綾瀬はるかがミニシアター系の作品に出演するという話題性に加えて、予告編で聴いたBGMが非常に印象的だったので、劇場で観たいと思いつつ機会を逃していました。
今回、DVDでようやく鑑賞ができました。
この監督の作品は、ルート29に対する興味からはじまり、まずはデビュー作の「こちらあみ子」をDVDで鑑賞したのですが、これがとんでもなく悲惨なストーリーだったので後味が悪くトラウマになっていました。
ルート29は、打って変わって、非常に不思議な浮遊感を持った作風で、何とも言えないほのぼのした後味でした。
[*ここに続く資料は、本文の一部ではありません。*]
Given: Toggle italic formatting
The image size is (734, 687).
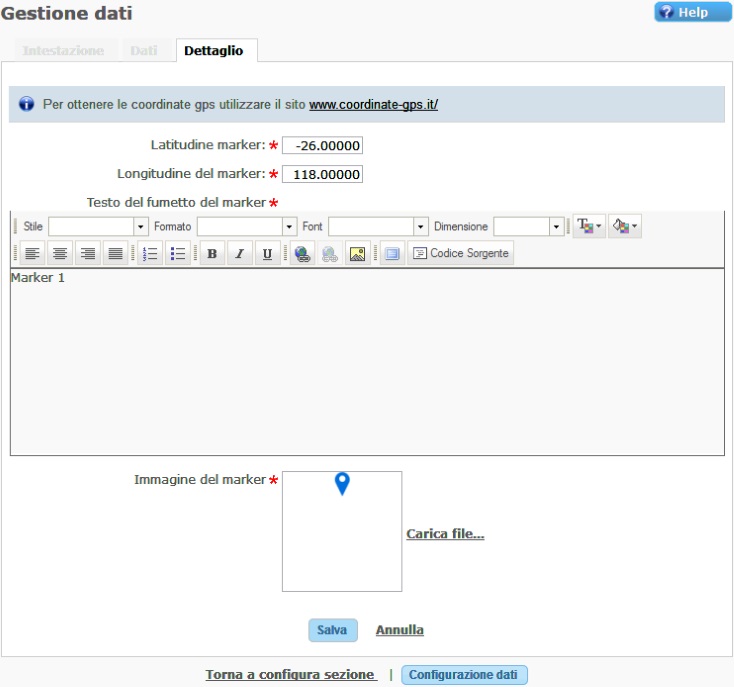Looking at the screenshot, I should pyautogui.click(x=240, y=254).
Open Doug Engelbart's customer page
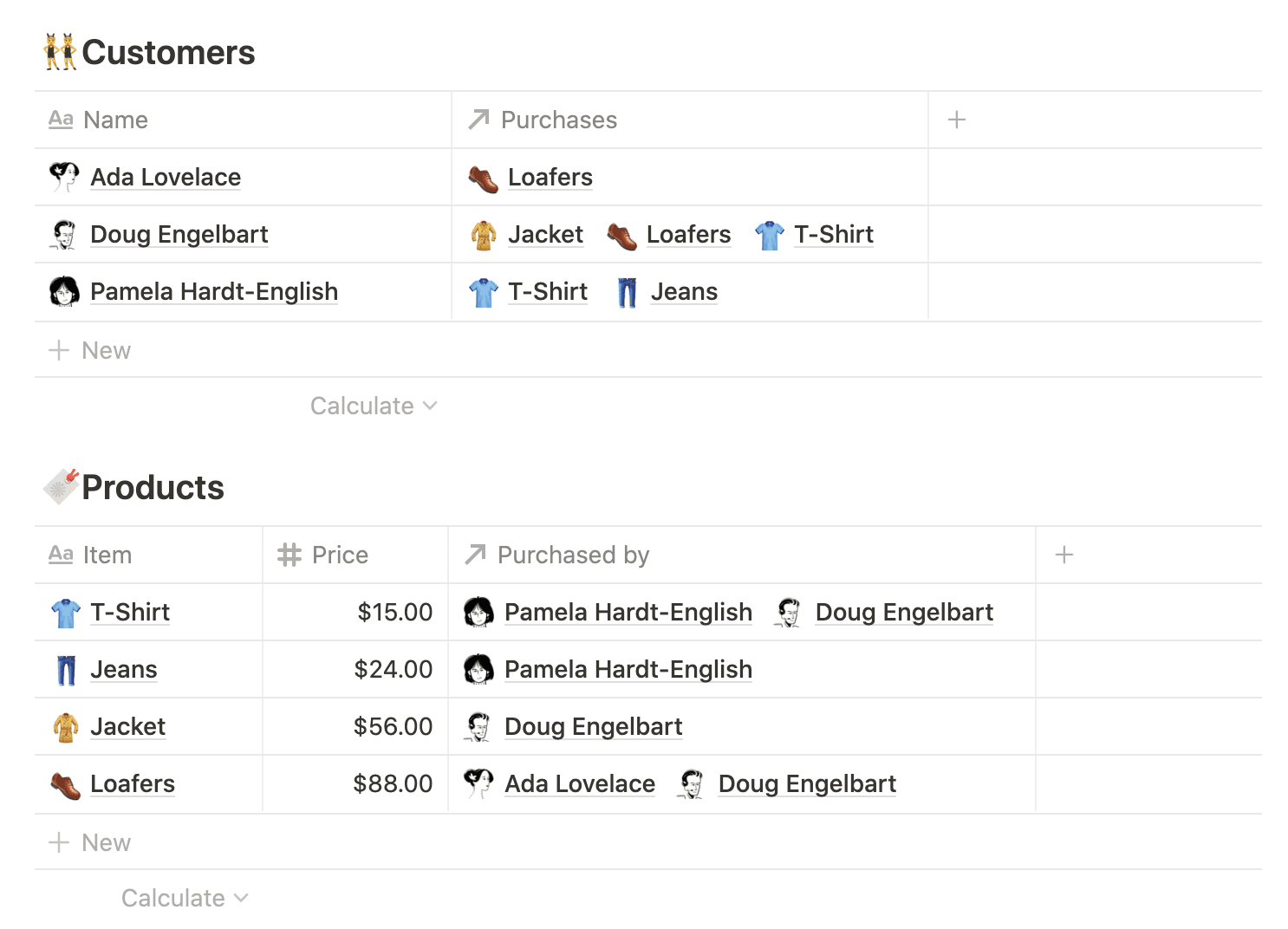This screenshot has height=929, width=1288. (x=179, y=234)
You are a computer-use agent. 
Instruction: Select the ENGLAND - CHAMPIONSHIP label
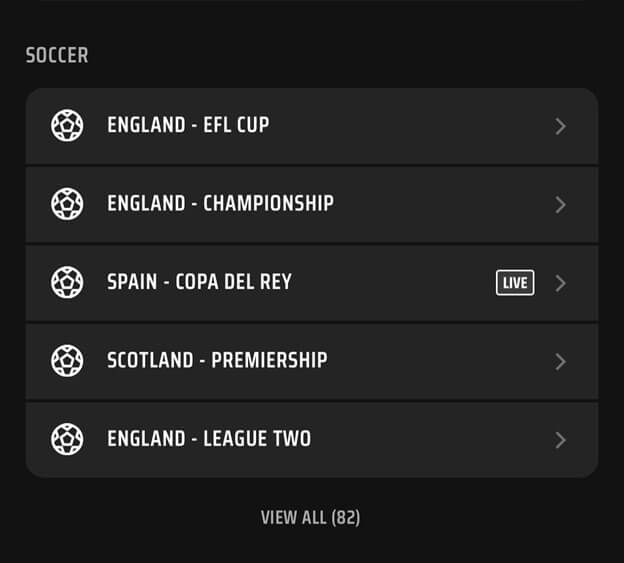point(220,203)
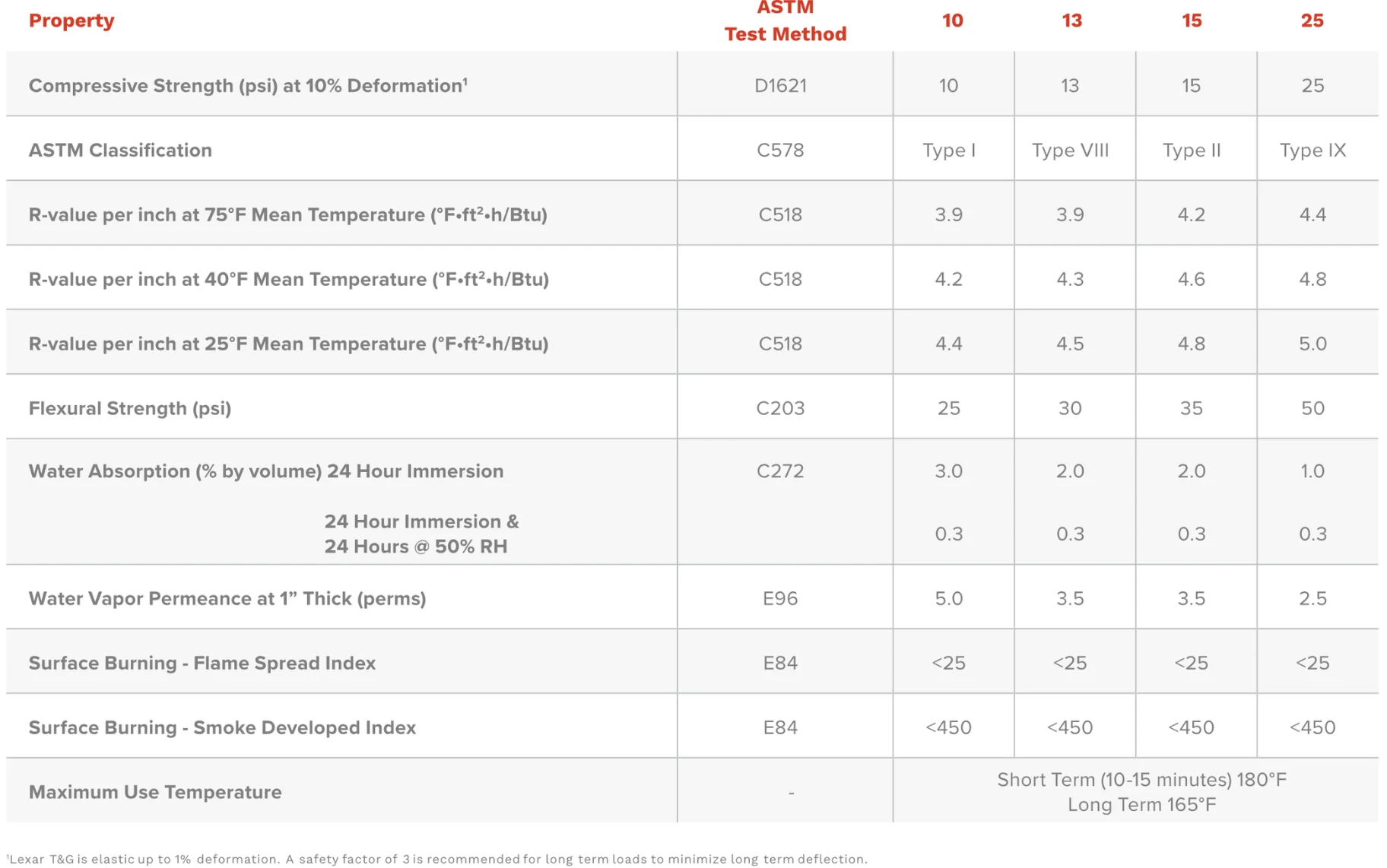
Task: Click the Water Vapor Permeance row label
Action: (227, 599)
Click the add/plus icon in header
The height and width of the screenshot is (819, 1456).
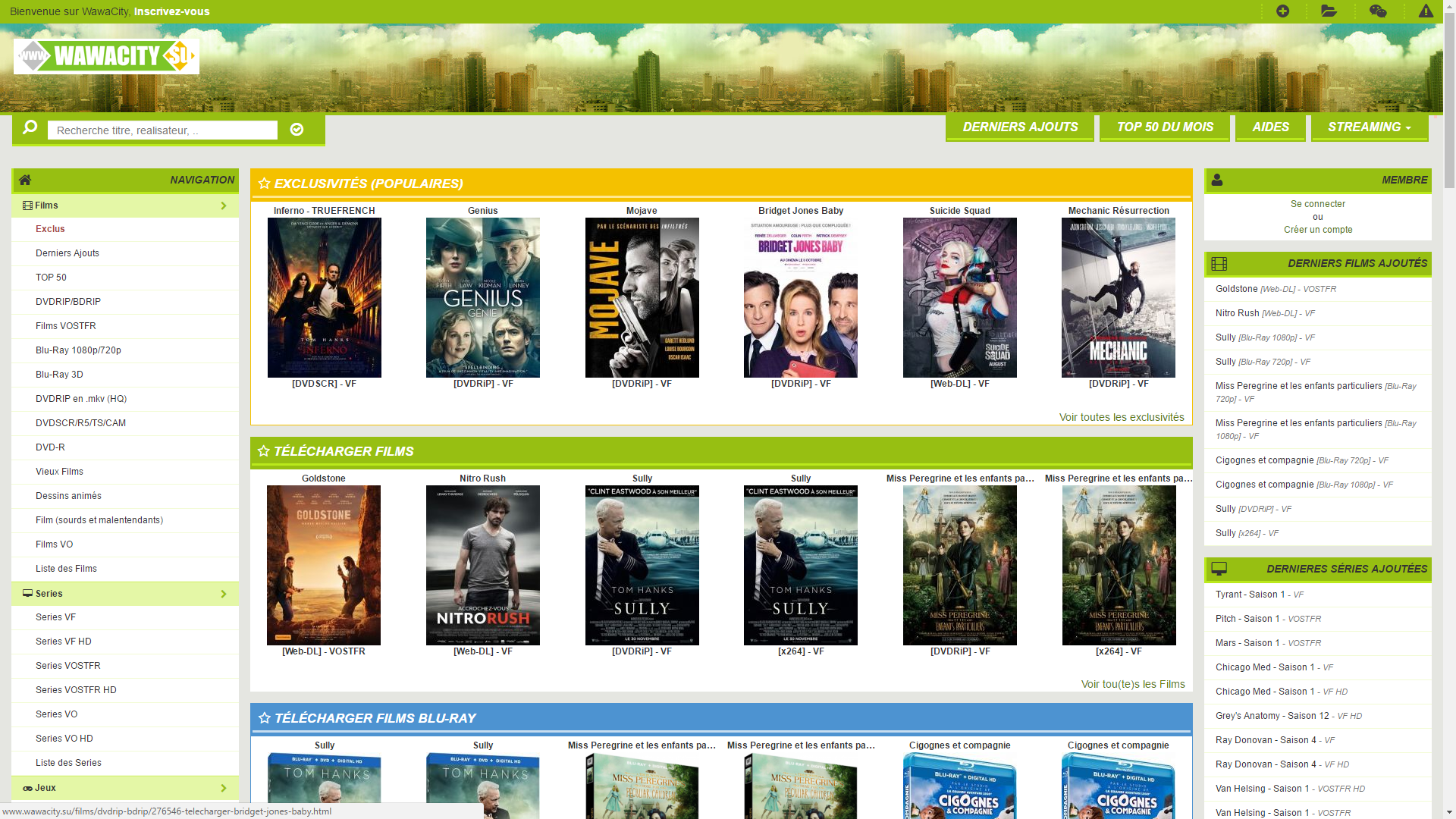[x=1283, y=11]
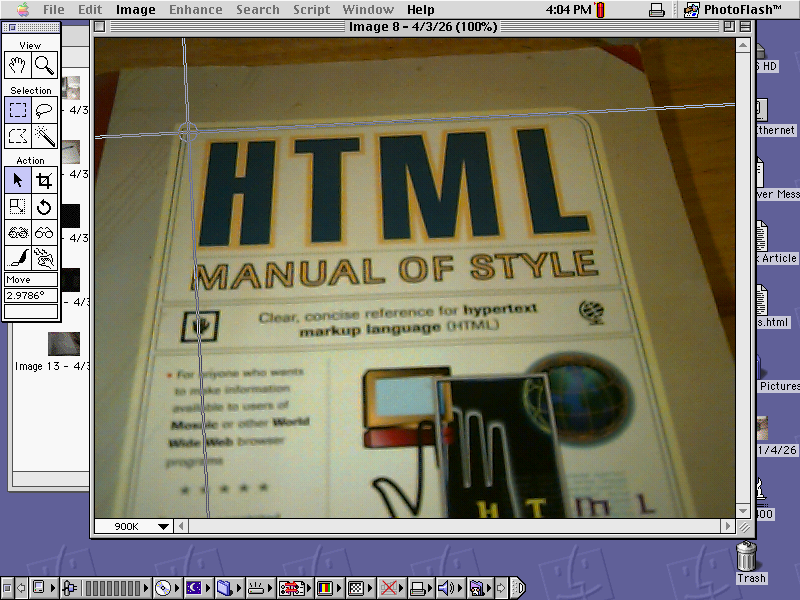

ストーリー自体は現実なのでしょうが、いつの間にか非現実との境目が曖昧になり、いま目にしているものは現実なのか、それとも主人公の頭の中で繰り広げられる想像なのか、判別がつかなくなります。
途中で出会う登場人物も、生者なのか死者なのかさえ曖昧な雰囲気が、何とも言えない浮遊感を醸し出しています。
ある意味、死にゆく人から頼まれた人探しは、その過程において死にゆく人との出会いを誘い、死者への手向けなのかなという印象でした。
不思議な浮遊感をもった作品でした。